S.P. “Chip” Johnson IV, Carrizo’s President and Chief Executive Officer, commented, “We are excited to enter into this strategic joint venture with Sumitomo Corporation.  We view Sumitomo as a strong partner that will permit us to opportunistically accelerate drilling in our core Barnett Shale development area.  We believe that this joint venture relationship with Sumitomo also has the potential to expand into other exciting resource plays as well.”

After application of the net proceeds from the transaction to repay borrowings outstanding under our credit facility, the current outstanding balance under the credit facility has been reduced to $187 million. This transaction has no effect on Carrizo’s redetermined borrowing base of $350 million announced on Monday, December 14, 2009.

About the Company

Carrizo Oil & Gas, Inc. is a Houston-based energy company actively engaged in the exploration, development, exploitation, and production of oil and natural gas primarily in the Barnett Shale in North Texas, the Marcellus Shale in Appalachia, and in proven onshore trends along the Texas and Louisiana Gulf Coast regions. Carrizo controls significant prospective acreage blocks and utilizes advanced drilling and completion technology along with sophisticated 3-D seismic techniques to identify potential oil and gas drilling opportunities and to optimize reserve recovery.

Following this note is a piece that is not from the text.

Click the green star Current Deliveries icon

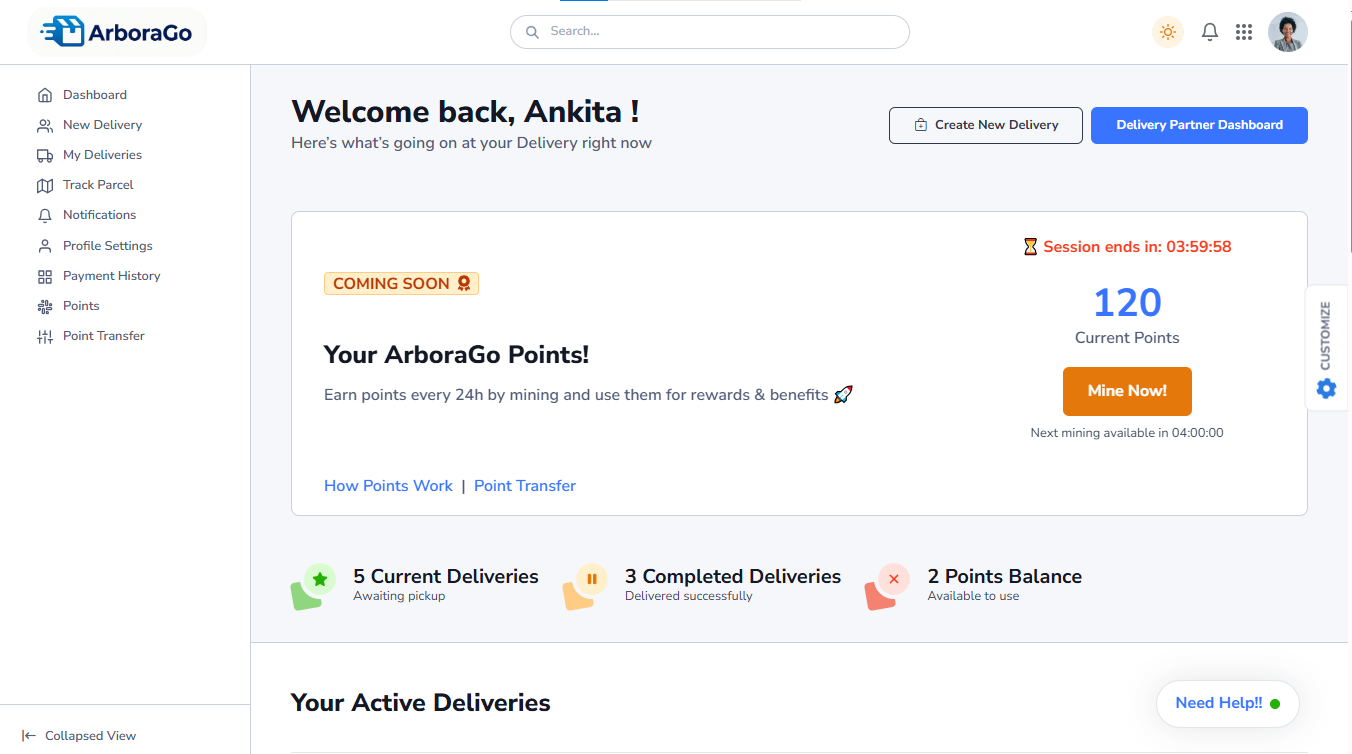tap(319, 579)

Statements in this news release that are not historical facts, including those related to effect and results of the joint venture, future drilling and completion and other operations, Sumitomo’s participation in wells and expansion of the relationship with Sumitomo, , together with future business relationships and opportunities are forward-looking statements that are based on current expectations. Although Carrizo believes that its expectations are based on reasonable assumptions, it can give no assurance that these expectations will prove correct. Important factors that could cause actual results to differ materially from those in the forward-looking statements include actions by Sumitomo, market and other conditions, capital needs and uses, commodity price changes, effects of the global financial crisis on exploration activity, results of and dependence on exploratory drilling activities, operating risks, governmental regulation and permitting, other land issues, weather, and other risks described in Carrizo's Form 10-K/A for the year ended December 31, 2008 and its other filings with the Securities and Exchange Commission.